Dimitri Sotiropoulos, associate professor at the University of Athens and visiting professor at the Laboratory for Interdisciplinary Evaluation of Public Policies at Sciences Po, analyses the causes of the crisis of democracy in Greece.

In  your view, what are the main reasons for the crisis of democracy in Greece?

The causes of the crisis of democracy in Greece are intertwined with the causes of the Greek economic crisis. The latter resulted from the compounded effects of the global financial crisis, the exhaustion of the Greek “model of production” based on tourism, agriculture, outdated services and a costly public sector, and the mismanagement of Greece’s public finances which were completely derailed in 2007-2009.
The panicked and socially insensitive manner in which austerity measures have been implemented since 2010 deepened a pre-existing problem with Greek democracy, namely the glaring gaps in political representation. Before the onset of the crisis, governments systematically favoured selected business circles and strong groups of insiders, such as liberal professions and the relatively better-protected employees of the public sector. These groups were over-represented in parliament and the unions and consistently benefited from the favouritism of both the socialist (Pasok) and conservative (New Democracy) governments.
The same trend is visible today, under the odd government coalition of the radical left (Syriza) with the far right (the Anel party), which caters to the interests of public-sector employees at the expense of private-sector employees.
A recent example is the combination of the Syriza-Anel government’s re-hiring in 2015 of all the former public employees of the state TV and radio channel (‘ERT’, foolishly shut down by the conservatives in 2013) and this government’s decision to restrict the total number of private nationwide TV channels to four. 

Your recent research focuses on the association between populism, clientelism and corruption on the one hand, and a decrease in the quality of the democracy on the other. Could you explain this link?

Many people study populism as a political discourse but there has been less attention paid to how populism governs, that is, how populist parties formulate and implement policies after they win elections. The experience of Greece and of many other Eastern European countries shows that populism can undermine both the stability of the economy and democratic liberties.
The stability of the economy is undermined because populists often employ a misconceived Keynesian policy: the state’s intervention in the economy is not designed to revive the economy or to achieve income redistribution, but to selectively enhance the income of favoured groups, e.g., old-age pensioners, regardless of whether they are most needy or not. The economy is undermined when populists in power follow this very selective policy even when the state’s finances do not allow it or the international economic environment is adverse.
Democratic liberties are undermined because populists’ concept of democracy does not include the usual checks and balances between the parliament, the government, the judiciary and the independent authorities, as well as the mass media. Populists try to marginalise, if not fully control, all other democratic institutions outside the government.  
Clientelism also has negative economic effects and undermines democratic legitimacy. This is because clientelistic governments spend state resources in a completely irrational manner in order to increase public sector recruitments and to hand out subsidies and benefits to their voters. Clientelism also undermines democracy because the citizens who are excluded from the spoils system come to identify democratic institutions, such as public administration or the welfare state, with vehicles of political discrimination.
Populism, clientelism and corruption are analytically distinct but, in practice, often work in sequence to produce undesirable economic and political effects.

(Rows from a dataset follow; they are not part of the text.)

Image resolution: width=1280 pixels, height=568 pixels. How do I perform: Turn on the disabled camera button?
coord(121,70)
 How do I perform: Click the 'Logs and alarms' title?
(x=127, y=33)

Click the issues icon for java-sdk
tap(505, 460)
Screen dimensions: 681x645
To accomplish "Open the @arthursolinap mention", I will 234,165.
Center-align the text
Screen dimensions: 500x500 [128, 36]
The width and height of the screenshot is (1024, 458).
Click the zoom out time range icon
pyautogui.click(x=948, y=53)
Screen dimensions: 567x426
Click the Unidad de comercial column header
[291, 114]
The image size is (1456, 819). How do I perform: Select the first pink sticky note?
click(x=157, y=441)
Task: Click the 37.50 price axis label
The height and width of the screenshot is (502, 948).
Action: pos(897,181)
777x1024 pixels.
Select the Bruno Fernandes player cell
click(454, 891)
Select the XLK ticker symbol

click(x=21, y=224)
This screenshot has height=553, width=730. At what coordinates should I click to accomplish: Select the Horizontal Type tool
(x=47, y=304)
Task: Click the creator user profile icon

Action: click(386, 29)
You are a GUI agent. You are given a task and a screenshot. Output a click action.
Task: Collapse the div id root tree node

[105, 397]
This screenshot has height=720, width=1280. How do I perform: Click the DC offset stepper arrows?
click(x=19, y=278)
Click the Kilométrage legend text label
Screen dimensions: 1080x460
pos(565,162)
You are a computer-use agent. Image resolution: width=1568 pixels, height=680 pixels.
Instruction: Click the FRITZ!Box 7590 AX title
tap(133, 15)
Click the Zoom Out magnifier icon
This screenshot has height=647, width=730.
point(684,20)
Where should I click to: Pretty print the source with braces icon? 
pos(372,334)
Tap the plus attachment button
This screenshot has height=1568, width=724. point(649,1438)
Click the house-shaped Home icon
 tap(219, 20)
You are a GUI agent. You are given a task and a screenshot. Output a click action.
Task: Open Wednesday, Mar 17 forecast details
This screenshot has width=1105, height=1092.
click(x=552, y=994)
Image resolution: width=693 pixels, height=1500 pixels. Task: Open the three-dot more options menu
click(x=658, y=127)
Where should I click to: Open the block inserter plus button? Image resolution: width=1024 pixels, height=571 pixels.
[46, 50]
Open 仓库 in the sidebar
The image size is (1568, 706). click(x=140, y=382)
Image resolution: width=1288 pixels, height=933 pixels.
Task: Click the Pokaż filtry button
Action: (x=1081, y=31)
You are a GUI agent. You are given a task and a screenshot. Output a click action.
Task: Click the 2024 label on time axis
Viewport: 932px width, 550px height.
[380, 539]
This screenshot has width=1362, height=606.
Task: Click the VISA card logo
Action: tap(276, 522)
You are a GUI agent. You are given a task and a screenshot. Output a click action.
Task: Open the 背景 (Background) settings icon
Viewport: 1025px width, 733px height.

What part has Europe played in the management of the Greek crisis?

While the primary responsibility for the outbreak and mishandling of the crisis lies with Greece, the role of the EU has been problematic in more than one respect. Greece’s partners in the EU were slow to understand that the Greek crisis could spill over and threaten the Euro zone. So the first problem with the EU’s reaction was a delay in making decisions in response to the Greek crisis.
A second problem was the EU authorities’ long-term tolerance of successive Greek governments with regard to the fact that until 2010 Greek governments were piling up public debt, while Greek exports lagged far behind imports and the state was unable or unwilling to tax the population.
The third problem with the EU’s management of the crisis was that the EU formulated a front-loaded austerity programme requiring excessively heavy and numerous austerity measures in a very short time span. With the benefit of hindsight, we can say today that some austerity was necessary given the deplorable condition of Greek state finances in 2010. Yet a better balance between such an unavoidable austerity measures, some protection of the weaker strata of society and structural reforms of the Greek economy would have probably been a more efficient and less unjust strategy.
The final problem was that  the EU did not alter the mix of policies forced upon Greek society when poverty levels and unemployment rates soared.

What are the lessons that France should learn from Greece to avoid populism, particularly for the 2017 election?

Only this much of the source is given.